_Stored records_
● ● ● ● ●

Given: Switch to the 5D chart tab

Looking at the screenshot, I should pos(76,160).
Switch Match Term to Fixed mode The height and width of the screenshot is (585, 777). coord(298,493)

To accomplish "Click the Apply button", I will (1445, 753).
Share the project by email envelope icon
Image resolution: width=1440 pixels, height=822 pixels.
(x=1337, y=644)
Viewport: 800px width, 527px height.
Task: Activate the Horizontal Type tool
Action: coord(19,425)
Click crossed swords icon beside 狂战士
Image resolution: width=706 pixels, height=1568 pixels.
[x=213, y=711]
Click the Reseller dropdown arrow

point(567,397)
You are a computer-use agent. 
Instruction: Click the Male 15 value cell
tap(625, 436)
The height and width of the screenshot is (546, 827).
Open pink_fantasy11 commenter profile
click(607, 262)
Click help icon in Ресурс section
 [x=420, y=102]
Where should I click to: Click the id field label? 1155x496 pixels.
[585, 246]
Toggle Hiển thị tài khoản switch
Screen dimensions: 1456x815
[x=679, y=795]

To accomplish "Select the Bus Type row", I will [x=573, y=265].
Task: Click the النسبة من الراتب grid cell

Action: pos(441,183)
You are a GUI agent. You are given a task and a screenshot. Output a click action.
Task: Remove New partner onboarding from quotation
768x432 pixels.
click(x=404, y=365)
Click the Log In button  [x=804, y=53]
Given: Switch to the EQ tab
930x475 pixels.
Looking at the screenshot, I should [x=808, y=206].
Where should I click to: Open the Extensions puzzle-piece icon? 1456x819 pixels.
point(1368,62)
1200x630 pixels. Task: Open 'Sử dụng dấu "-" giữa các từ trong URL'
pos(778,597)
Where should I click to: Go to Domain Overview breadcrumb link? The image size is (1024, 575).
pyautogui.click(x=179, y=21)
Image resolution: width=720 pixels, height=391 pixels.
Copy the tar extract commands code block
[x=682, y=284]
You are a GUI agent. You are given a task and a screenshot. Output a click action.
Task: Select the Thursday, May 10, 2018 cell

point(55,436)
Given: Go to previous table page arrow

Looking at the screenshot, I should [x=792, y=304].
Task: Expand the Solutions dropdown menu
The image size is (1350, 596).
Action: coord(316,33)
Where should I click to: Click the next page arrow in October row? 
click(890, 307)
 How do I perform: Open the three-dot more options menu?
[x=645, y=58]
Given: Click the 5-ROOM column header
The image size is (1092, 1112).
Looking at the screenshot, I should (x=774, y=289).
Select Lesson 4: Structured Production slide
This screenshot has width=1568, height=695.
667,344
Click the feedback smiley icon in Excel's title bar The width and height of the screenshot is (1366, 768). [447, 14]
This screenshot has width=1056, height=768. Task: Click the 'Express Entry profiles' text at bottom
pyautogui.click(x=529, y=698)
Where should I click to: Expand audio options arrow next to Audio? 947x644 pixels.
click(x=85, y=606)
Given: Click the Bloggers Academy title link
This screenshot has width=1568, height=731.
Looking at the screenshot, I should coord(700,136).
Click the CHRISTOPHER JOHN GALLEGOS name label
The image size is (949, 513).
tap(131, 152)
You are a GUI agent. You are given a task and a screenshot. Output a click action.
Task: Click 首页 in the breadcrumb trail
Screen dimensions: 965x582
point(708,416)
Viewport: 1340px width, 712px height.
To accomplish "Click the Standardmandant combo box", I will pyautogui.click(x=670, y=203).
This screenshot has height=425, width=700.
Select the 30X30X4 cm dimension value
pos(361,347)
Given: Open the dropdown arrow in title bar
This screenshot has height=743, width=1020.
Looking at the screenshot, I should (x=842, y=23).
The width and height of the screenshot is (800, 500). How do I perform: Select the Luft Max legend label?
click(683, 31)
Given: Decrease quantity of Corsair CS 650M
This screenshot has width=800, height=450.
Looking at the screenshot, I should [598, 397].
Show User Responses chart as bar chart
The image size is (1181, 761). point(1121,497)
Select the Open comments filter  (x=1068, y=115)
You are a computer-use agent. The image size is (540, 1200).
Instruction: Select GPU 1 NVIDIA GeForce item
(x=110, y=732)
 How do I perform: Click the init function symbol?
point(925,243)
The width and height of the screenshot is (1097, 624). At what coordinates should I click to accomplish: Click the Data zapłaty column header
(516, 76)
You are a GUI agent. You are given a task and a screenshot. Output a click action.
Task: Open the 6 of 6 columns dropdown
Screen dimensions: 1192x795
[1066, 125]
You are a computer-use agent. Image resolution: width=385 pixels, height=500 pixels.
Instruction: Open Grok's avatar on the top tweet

● ● ● ● ●

_To do_
Every entry above needs to be copied exactly.

_Answer box_
Given: Switch to the 5D chart tab

Looking at the screenshot, I should pos(76,160).
Switch Match Term to Fixed mode The height and width of the screenshot is (585, 777). coord(298,493)

To accomplish "Click the Apply button", I will (1445, 753).
Share the project by email envelope icon
Image resolution: width=1440 pixels, height=822 pixels.
(x=1337, y=644)
Viewport: 800px width, 527px height.
Task: Activate the Horizontal Type tool
Action: coord(19,425)
Click crossed swords icon beside 狂战士
Image resolution: width=706 pixels, height=1568 pixels.
[x=213, y=711]
Click the Reseller dropdown arrow

point(567,397)
You are a computer-use agent. 
Instruction: Click the Male 15 value cell
tap(625, 436)
The height and width of the screenshot is (546, 827).
Open pink_fantasy11 commenter profile
click(607, 262)
Click help icon in Ресурс section
 [x=420, y=102]
Where should I click to: Click the id field label? 1155x496 pixels.
[585, 246]
Toggle Hiển thị tài khoản switch
Screen dimensions: 1456x815
[x=679, y=795]

To accomplish "Select the Bus Type row", I will [x=573, y=265].
Task: Click the النسبة من الراتب grid cell

Action: pos(441,183)
You are a GUI agent. You are given a task and a screenshot. Output a click action.
Task: Remove New partner onboarding from quotation
768x432 pixels.
click(x=404, y=365)
Click the Log In button  [x=804, y=53]
Given: Switch to the EQ tab
930x475 pixels.
Looking at the screenshot, I should [x=808, y=206].
Where should I click to: Open the Extensions puzzle-piece icon? 1456x819 pixels.
point(1368,62)
1200x630 pixels. Task: Open 'Sử dụng dấu "-" giữa các từ trong URL'
pos(778,597)
Where should I click to: Go to Domain Overview breadcrumb link? The image size is (1024, 575).
pyautogui.click(x=179, y=21)
Image resolution: width=720 pixels, height=391 pixels.
Copy the tar extract commands code block
[x=682, y=284]
You are a GUI agent. You are given a task and a screenshot. Output a click action.
Task: Select the Thursday, May 10, 2018 cell

point(55,436)
Given: Go to previous table page arrow

Looking at the screenshot, I should [x=792, y=304].
Task: Expand the Solutions dropdown menu
The image size is (1350, 596).
Action: coord(316,33)
Where should I click to: Click the next page arrow in October row? 
click(890, 307)
 How do I perform: Open the three-dot more options menu?
[x=645, y=58]
Given: Click the 5-ROOM column header
The image size is (1092, 1112).
Looking at the screenshot, I should (x=774, y=289).
Select Lesson 4: Structured Production slide
This screenshot has width=1568, height=695.
667,344
Click the feedback smiley icon in Excel's title bar The width and height of the screenshot is (1366, 768). [447, 14]
This screenshot has width=1056, height=768. Task: Click the 'Express Entry profiles' text at bottom
pyautogui.click(x=529, y=698)
Where should I click to: Expand audio options arrow next to Audio? 947x644 pixels.
click(x=85, y=606)
Given: Click the Bloggers Academy title link
This screenshot has width=1568, height=731.
Looking at the screenshot, I should coord(700,136).
Click the CHRISTOPHER JOHN GALLEGOS name label
The image size is (949, 513).
tap(131, 152)
You are a GUI agent. You are given a task and a screenshot. Output a click action.
Task: Click 首页 in the breadcrumb trail
Screen dimensions: 965x582
point(708,416)
Viewport: 1340px width, 712px height.
To accomplish "Click the Standardmandant combo box", I will pyautogui.click(x=670, y=203).
This screenshot has height=425, width=700.
Select the 30X30X4 cm dimension value
pos(361,347)
Given: Open the dropdown arrow in title bar
This screenshot has height=743, width=1020.
Looking at the screenshot, I should (x=842, y=23).
The width and height of the screenshot is (800, 500). How do I perform: Select the Luft Max legend label?
click(683, 31)
Given: Decrease quantity of Corsair CS 650M
This screenshot has width=800, height=450.
Looking at the screenshot, I should [598, 397].
Show User Responses chart as bar chart
The image size is (1181, 761). point(1121,497)
Select the Open comments filter  (x=1068, y=115)
You are a computer-use agent. The image size is (540, 1200).
Instruction: Select GPU 1 NVIDIA GeForce item
(x=110, y=732)
 How do I perform: Click the init function symbol?
point(925,243)
The width and height of the screenshot is (1097, 624). At what coordinates should I click to accomplish: Click the Data zapłaty column header
(516, 76)
You are a GUI agent. You are given a task and a screenshot. Output a click action.
Task: Open the 6 of 6 columns dropdown
Screen dimensions: 1192x795
[1066, 125]
You are a computer-use agent. Image resolution: width=385 pixels, height=500 pixels.
Instruction: Open Grok's avatar on the top tweet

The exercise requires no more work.